Non-stationarity is something common In real life, which you don’t experience in competitions. And in the non-stationary problems having a diverse group of models helps a lot.

We were actually spending a couple of hundred thousand dollars on Amazon every month but we have decided to move from one model to 20 models because the performance improvement was so big.

Speaking of competitions you are a very active Kaggler. Just recently you had some nice success right?

Yeah, I’ve just won my first solo gold medal and it’s a dream come true. Thank you so much. Yeah, so, actually, I came to data science and to machine learning and artificial intelligence from competitions.

I started competing and then I realized it is such a great area to be in and an area that can have a tremendous impact on our lives. So I decided to basically change my life entirely and start coding, doing data science and machine learning.

I started as a business consultant, I worked at the Boston Consulting Group. It is a great company and I‘ve been working there for six years or so.

Then they were generous enough to send me for an MBA program. I chose INSEAD in Singapore and that was one of the best things that happened to me in my entire life. This one year, when you come back to university, you have some time to think about what you actually would like to do with your life.

I’m a huge evangelist of MBA and having that gap year to reflect. It was during my MBA program, when I discovered machine learning and wrote my first line of code. This is how my Data Science career started.

I’m a huge evangelist of MBA and having that gap year to reflect.

After MBA I went back to BCG, BCG gamma to be exact. BCG gamma is a sister company of BCG focused purely on AI. All big consulting companies created those. It was a great company led by fantastic people with an amazing guy, Sylvain Duranton running it. So they opened an office in Warsaw, they invited me and eventually I was leading this office. I think consulting, especially there at BCG, was a great place to be.

But after some time, I just wanted to try something different and I went to Netsprint.

It is one of the largest data ecosystems in Poland and also a great company with a fantastic management and leadership team. I went there to be a chief data scientist.

Some of the major use cases that we developed were around predicting the behavior of internet users based on their past history that was stored in cookies. That was prior to GDPR in Europe, which by the way would change the situation completely.

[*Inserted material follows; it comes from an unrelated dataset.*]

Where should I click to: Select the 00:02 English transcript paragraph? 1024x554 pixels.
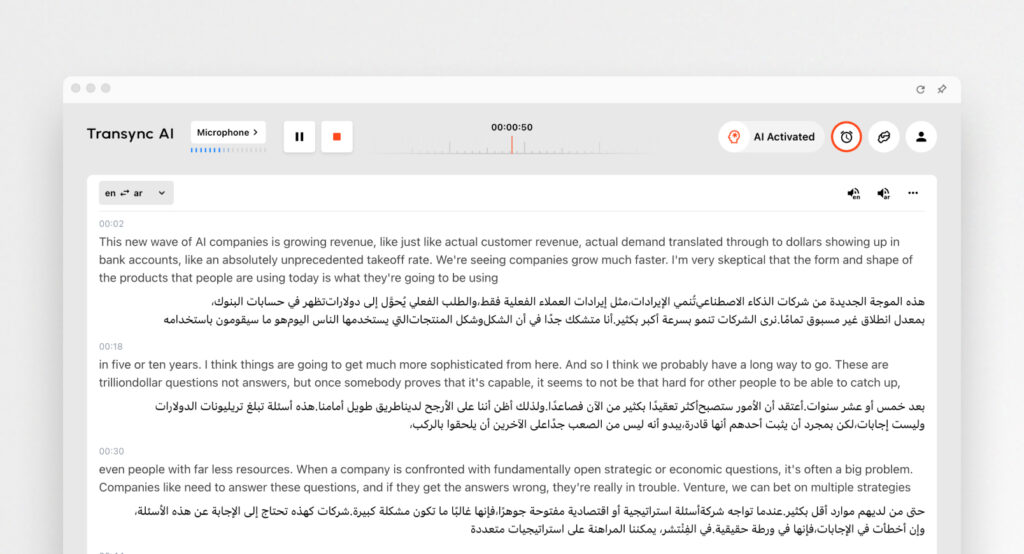click(x=500, y=260)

For example, we developed a website embedding system. Sites visited by similar people were close to each other in the embedding space and based on this information our system would predict if the websites visited by you were male or female-biased. For advertisers, this is actually a very valuable piece of information.

Then GDPR happened and the situation totally changed. I moved to deepsense.ai where I am right now. I’m a director of customer analytics.

How does your typical day look like?

One big challenge that every technical manager has to deal with is the amount of time he spends on coding and the amount of time he spends on managing the people.

It is very easy to fall into the role of organizer/facilitator because you have your team to do your work for you. At the same time, it is highly unsatisfactory, to do just emailing and stand-ups and status meetings.

What drives me most at my work is actually problem-solving and it is most attractive when I can also participate in coding. That is a big challenge that I see not only in my case but for many people who grow in organizations as good programmers and developers or scientists and they start leading teams.

I was fortunate enough because at deepsense.ai we have really a great team of people who require very little hand-holding and we can limit meetings to the ones where we discuss objectives and coordinate between team members.

Once the objective is set they use all the means necessary to realize that objective. It is one of the great things about working at deepsense.ai: the management is very, very efficient.

When it comes to the percentage split, I’d say I spend 20 to 30% is formulating the problem with the client and getting clients feedback, another 30% is working with the team and another 40% is my own coding and my own work.

I’d say I spend 20 to 30% is formulating the problem with the client and getting clients feedback, another 30% is working with the team and another 40% is my own coding and my own work.

It takes conscious effort to get to 40% there as it can easily drop to 5 or 10%.

When that happens you become unhappy as a coder and nothing good comes from being unhappy. It requires some discipline to organize your meetings, your stand-ups, and the way you talk to your clients but it is doable.

What surprised you about the role of Director of customer analytics and other “Head of AI”-type roles you had?

I would say it has always been surprising to me: how much can go wrong due to the lack of coordination between various teams working on the same project.

For example, we were doing a demand forecasting model for an e-commerce website. Our features were based on customer reactions to the product on the website. Then the design of the website was changed but we didn’t know about it. Our features started to mean something entirely different and our predictions went wild for a very short period of time until we realized what happened. It always amazes me how little things and even a tiny lack of coordination can lead to shocking results.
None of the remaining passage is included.